Your objective - Within the entries that follow, show each line where the word "search" occurs.

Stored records

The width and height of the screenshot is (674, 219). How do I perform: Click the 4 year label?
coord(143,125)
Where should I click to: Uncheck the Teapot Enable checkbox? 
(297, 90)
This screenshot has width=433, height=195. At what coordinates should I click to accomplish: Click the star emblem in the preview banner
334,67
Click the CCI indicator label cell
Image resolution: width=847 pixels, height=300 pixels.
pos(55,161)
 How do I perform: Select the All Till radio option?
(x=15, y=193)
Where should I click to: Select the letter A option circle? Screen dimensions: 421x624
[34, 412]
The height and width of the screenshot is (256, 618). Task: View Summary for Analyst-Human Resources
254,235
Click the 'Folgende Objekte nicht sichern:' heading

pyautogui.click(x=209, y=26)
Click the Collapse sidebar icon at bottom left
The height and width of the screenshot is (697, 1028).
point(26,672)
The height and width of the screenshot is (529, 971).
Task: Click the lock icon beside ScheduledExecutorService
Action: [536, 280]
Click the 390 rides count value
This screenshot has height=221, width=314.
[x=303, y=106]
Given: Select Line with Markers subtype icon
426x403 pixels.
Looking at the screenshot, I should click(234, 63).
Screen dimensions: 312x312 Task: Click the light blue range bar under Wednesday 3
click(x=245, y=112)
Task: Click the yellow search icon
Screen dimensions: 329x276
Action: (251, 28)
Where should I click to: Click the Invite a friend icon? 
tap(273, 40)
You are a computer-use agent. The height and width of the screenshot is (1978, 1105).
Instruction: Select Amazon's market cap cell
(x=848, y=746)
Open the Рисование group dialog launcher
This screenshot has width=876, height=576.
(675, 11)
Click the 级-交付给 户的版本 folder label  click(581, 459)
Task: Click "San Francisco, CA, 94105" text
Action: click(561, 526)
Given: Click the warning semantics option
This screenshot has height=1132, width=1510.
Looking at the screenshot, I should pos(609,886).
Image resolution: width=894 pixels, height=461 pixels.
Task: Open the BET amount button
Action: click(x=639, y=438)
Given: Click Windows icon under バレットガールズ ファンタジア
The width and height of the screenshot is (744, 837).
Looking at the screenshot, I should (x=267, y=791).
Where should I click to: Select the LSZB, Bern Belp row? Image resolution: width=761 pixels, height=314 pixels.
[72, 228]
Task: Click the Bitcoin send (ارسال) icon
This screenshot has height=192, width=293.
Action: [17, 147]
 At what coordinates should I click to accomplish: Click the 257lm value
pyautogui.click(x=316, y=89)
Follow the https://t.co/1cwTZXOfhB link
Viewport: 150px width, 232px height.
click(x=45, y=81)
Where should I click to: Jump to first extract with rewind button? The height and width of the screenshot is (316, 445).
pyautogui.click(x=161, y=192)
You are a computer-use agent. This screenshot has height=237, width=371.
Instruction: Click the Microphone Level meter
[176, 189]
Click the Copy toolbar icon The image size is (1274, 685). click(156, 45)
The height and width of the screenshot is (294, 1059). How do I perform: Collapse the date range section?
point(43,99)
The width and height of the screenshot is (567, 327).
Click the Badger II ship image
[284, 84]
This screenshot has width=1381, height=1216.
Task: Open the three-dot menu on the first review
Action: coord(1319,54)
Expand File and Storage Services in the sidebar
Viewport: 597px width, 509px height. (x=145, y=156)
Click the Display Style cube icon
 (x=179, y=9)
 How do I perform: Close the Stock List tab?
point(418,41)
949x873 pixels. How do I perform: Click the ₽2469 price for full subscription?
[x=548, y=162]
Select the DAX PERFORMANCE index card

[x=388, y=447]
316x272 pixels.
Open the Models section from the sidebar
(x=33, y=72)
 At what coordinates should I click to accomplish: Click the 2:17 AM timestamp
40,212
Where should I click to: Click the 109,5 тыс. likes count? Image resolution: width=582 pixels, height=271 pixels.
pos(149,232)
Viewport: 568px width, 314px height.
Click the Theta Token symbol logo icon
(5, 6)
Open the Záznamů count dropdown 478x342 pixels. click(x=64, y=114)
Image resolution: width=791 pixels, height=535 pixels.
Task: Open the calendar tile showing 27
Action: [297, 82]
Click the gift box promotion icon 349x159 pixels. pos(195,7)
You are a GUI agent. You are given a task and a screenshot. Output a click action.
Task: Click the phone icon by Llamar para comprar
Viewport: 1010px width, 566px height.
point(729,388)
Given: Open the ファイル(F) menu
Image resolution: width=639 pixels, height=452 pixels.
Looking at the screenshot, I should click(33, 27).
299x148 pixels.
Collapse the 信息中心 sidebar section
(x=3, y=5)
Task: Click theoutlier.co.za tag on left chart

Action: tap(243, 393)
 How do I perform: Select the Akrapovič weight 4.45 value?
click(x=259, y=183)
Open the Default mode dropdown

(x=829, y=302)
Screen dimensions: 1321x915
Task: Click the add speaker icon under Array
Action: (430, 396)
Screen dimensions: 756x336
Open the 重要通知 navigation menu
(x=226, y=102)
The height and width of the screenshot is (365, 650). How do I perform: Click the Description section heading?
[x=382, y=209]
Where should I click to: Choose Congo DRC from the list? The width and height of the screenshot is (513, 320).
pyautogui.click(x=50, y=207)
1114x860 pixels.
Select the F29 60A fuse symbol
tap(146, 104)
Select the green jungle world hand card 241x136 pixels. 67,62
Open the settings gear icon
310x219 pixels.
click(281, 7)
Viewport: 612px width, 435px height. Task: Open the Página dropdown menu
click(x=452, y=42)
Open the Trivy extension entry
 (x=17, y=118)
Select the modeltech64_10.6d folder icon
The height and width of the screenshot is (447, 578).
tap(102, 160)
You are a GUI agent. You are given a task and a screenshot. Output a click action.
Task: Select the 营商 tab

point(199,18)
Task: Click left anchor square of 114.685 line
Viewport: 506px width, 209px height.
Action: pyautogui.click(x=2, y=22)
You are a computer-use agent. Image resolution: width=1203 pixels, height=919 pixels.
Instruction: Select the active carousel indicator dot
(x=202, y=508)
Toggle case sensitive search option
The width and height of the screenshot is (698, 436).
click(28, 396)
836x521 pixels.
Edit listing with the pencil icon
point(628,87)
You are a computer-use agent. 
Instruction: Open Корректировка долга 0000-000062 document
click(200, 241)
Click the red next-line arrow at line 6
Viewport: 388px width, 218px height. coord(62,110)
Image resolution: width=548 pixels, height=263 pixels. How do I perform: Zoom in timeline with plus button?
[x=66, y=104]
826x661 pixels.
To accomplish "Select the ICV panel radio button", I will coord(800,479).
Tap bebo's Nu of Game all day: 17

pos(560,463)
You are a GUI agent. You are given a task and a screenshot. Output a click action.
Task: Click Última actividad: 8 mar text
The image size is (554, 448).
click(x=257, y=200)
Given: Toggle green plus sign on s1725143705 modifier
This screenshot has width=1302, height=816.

Exercise result -
Task: Click the yellow search icon
Toggle case sensitive search option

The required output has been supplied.